PEEKA-FUCKIN-BOO: A Debut Solo Show by Sophie Vallance | It's 2020 For F*ck Sake – A Thirteen Artist, Back-to-Back Solo Exhibition Marathon
In addition to the collective experience of a pandemic, and the uncertainty of not knowing how tomorrow will look (let alone next year), the situation has forced me — as an artist and as a human — to confront myself, my practice, and my flaws in a new way.
“Peeka-fuckin-boo” is the title of a recent painting of mine. The painting’s a huge (oversized) lion’s face, with creepy used-car-salesman teeth and tiny, beady eyes; it stares at you with a something — something — right in your face. You’re not sure where he’s come from or why, but he’s here and you can’t ignore him.
The last six months have felt very much like a confrontation with the Peeka-fuckin-boo lion. In addition to the collective experience of a pandemic, and the uncertainty of not knowing how tomorrow will look (let alone next year), the situation has forced me — as an artist and as a human — to confront myself, my practice, and my flaws in a new way. The lion is not a negative thing, only uncomfortable; necessary.
In this examination, a second meaning came to light. I always say that there’s a magic to making paintings, and that sometimes they completely sneak up on you. I love that idea, the paintings surprising, scaring, creeping up on their maker. I’ve also looked back on old works and wondered how the hell I managed to make them; the very essence of surprise lies in a moment, and sometimes when the moment is past, the surprise loses meaning. So here I am with these paintings that have very much said “Peeka-fuckin-boo”, surprising me in ways I never expected.
Sophie Vallance’s practice as a painter is best described as an intense examination of life; a conversation with herself. Encounters from her everyday are re-imagined on her large square canvases, half reality, half fantasy. Her imagery draws heavily on animals, self portraiture, food, and her subjective reality. In turn, these are inflected by tonalities ranging from the humorous to the darkly sad. She is currently based in Glasgow but has lived in both Berlin and London, allowing her practice to naturally evolve through time and locale, tied not to particular geographical place, but instead to the experiential and how it takes on shape and distinction in hindsight. Her own voice sits at the nexus of feminist practices, cathartic art-making, processes of confession, folklore, and storytelling.
Guts Gallery and Soft Punk Magazine are proud to collaboratively present “It's 2020 For F*ck Sake”, a thirteen artist, back-to-back solo exhibition marathon, running from 24 September 2020 to 21 December 2020, first in a railway arch under Haggerston Station, and now with a return to lockdown, online through VR content.

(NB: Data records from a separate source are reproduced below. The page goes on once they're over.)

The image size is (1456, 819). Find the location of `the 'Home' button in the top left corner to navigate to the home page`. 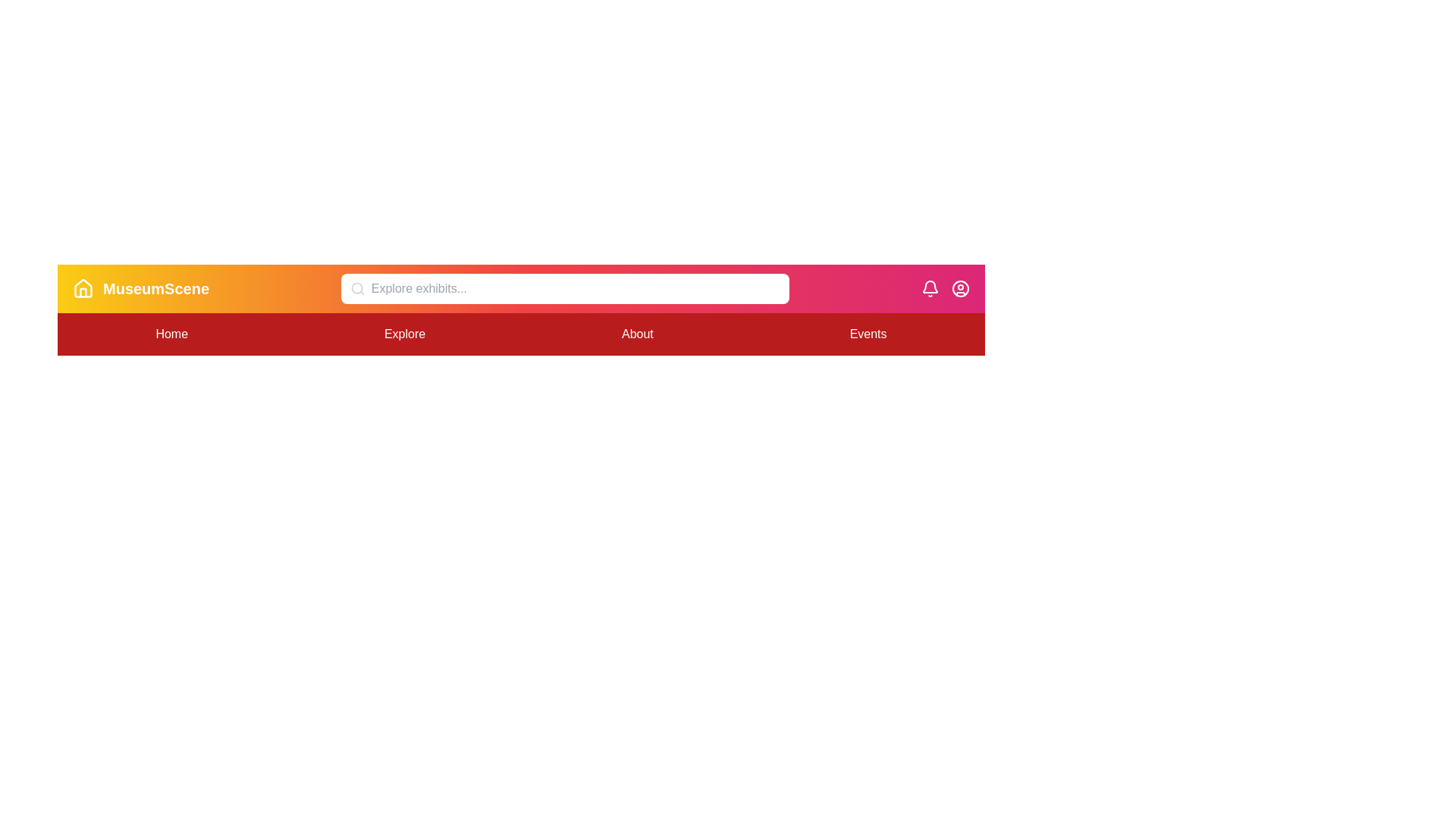

the 'Home' button in the top left corner to navigate to the home page is located at coordinates (171, 333).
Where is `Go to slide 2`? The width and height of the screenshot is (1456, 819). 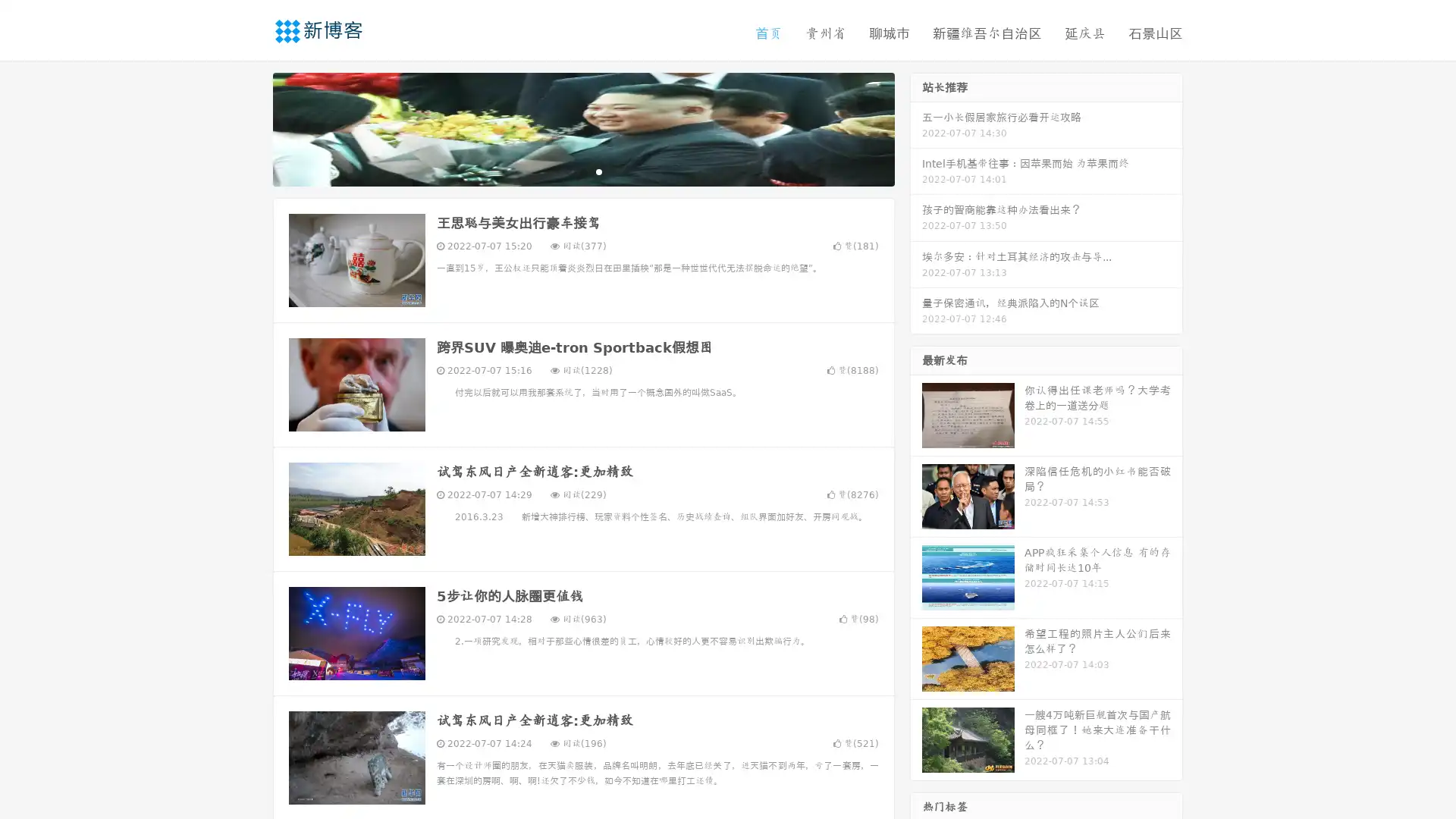
Go to slide 2 is located at coordinates (582, 171).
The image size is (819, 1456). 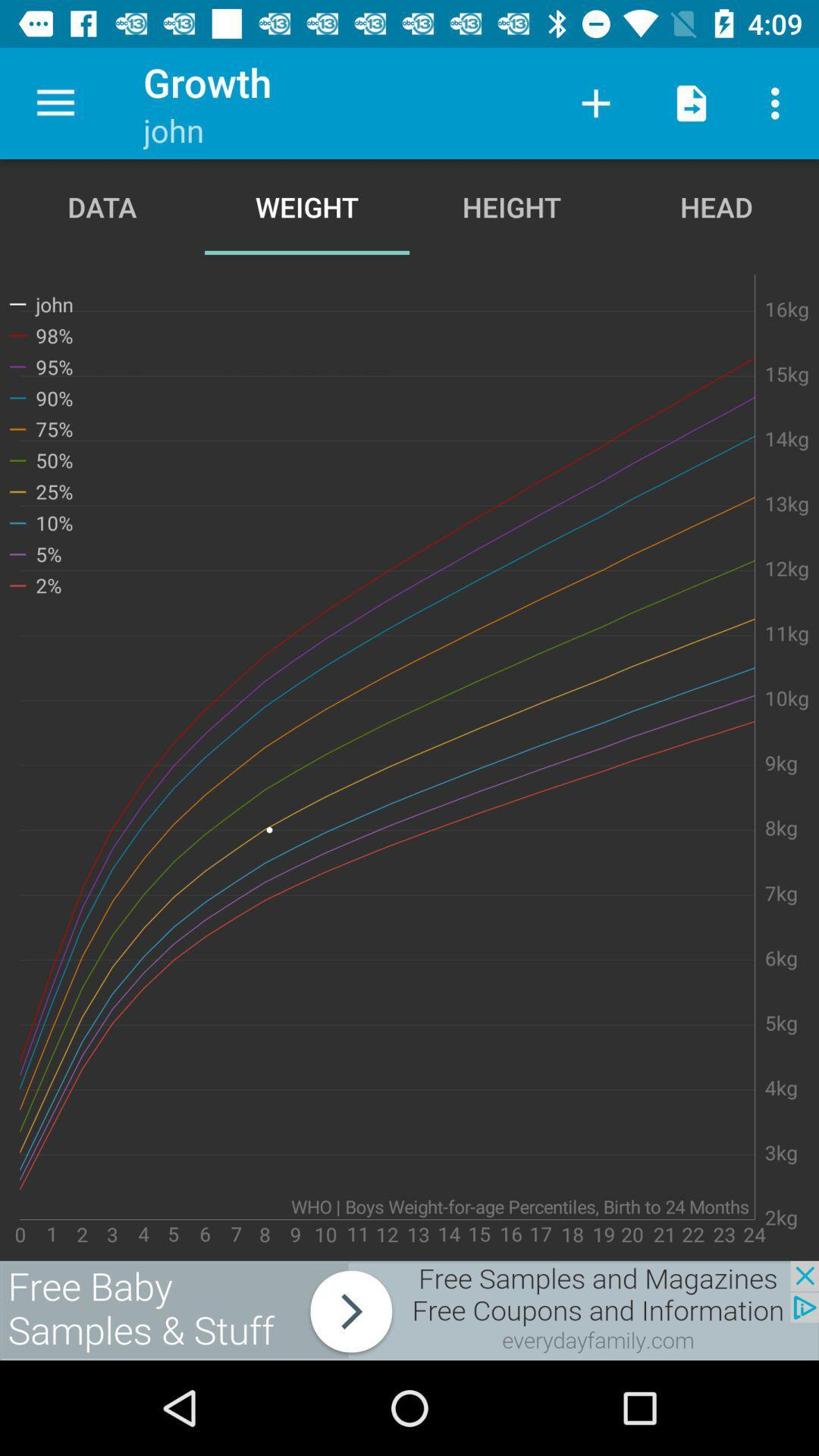 I want to click on advertisement, so click(x=410, y=1310).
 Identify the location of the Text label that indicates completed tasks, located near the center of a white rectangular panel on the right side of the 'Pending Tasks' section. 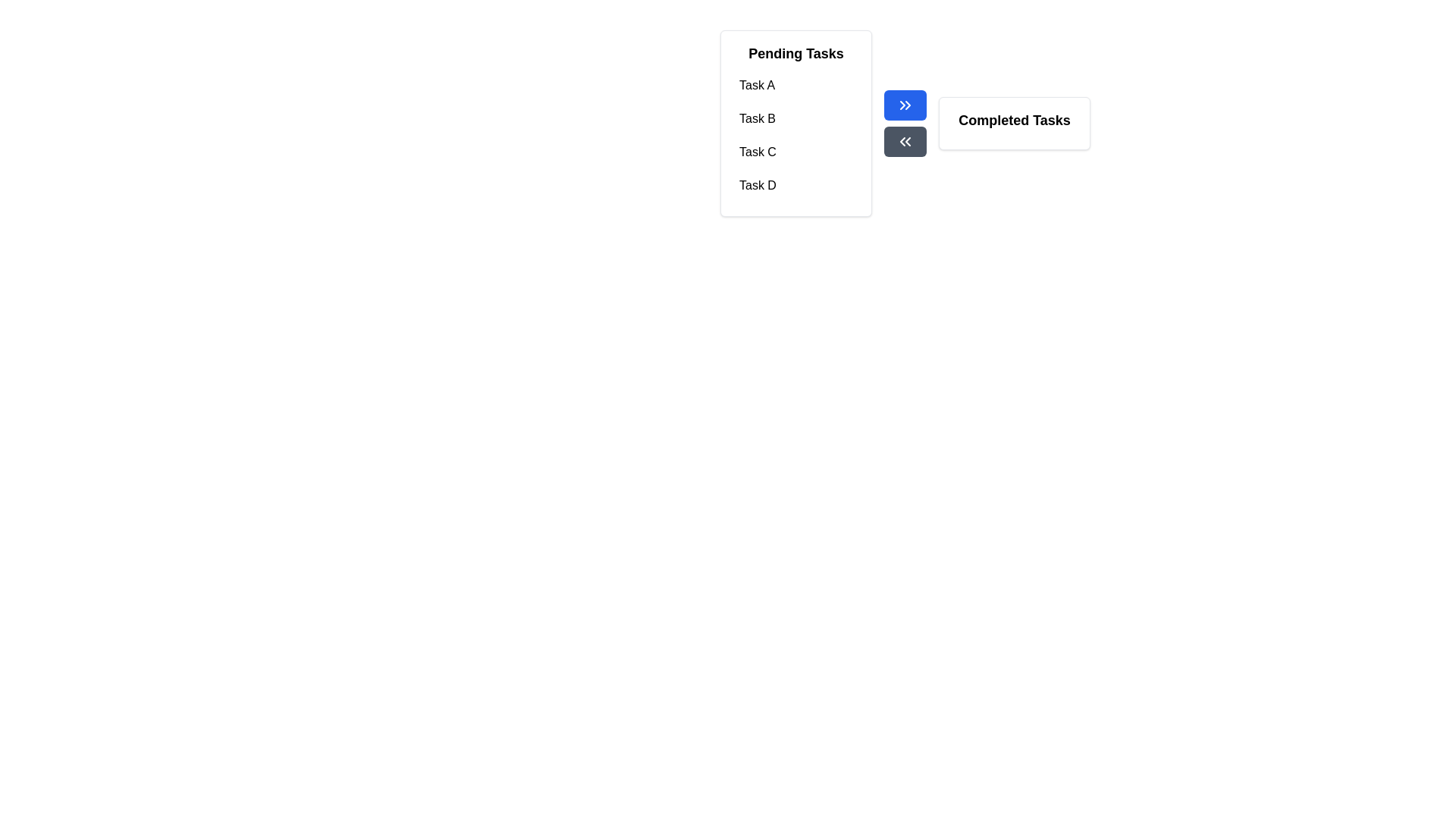
(1015, 119).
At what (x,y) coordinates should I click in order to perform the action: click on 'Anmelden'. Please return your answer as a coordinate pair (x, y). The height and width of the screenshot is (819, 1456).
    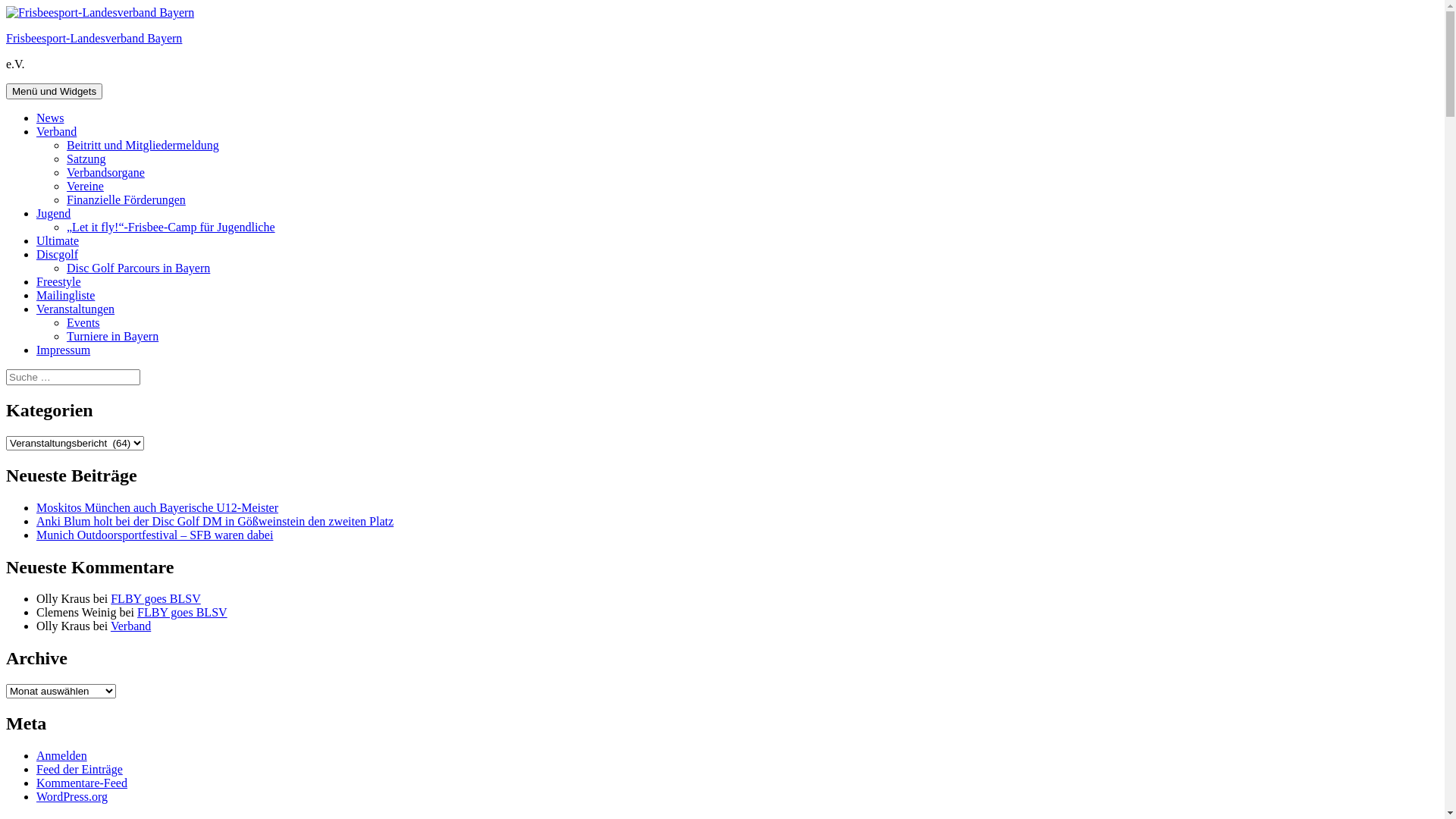
    Looking at the image, I should click on (61, 755).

Born from a desire to refuse the conditions of silence, paralysis, and erasure brought on by our current social and political climate, this exhibition series has been conceived as a means of exhibiting some of the most promising practitioners of the new generation, creating space for display, experimentation, and artistic ownership in an otherwise compromising market.
Actively aware of the scarcity of shows for underrepresented emerging artists, each artist exhibiting has been given full license over the space. However, this is an exhibition marathon founded in community — while each artist has a solo show, the broader ethos is one of collaboration, accessibility, progress, and collective shouldering of one another.
Once more returning to “lockdown” as of Thursday, 5th November, the remainder of the solo exhibitions will be launched and viewed through virtual reality, a viewing room via Guts’ upcoming Artlogic website and of course, Instagram. All of these platforms will be made live at the same time each week on the date the private views were due to take place. We would like viewers to engage with the works as you would in our physical space, curating an environment specific to each show and artist.
At a moment when the arts sector is on the brink of a major crisis, we are committed to continue putting our community first, paying fair wages, and providing sustained support for artists in any way we can.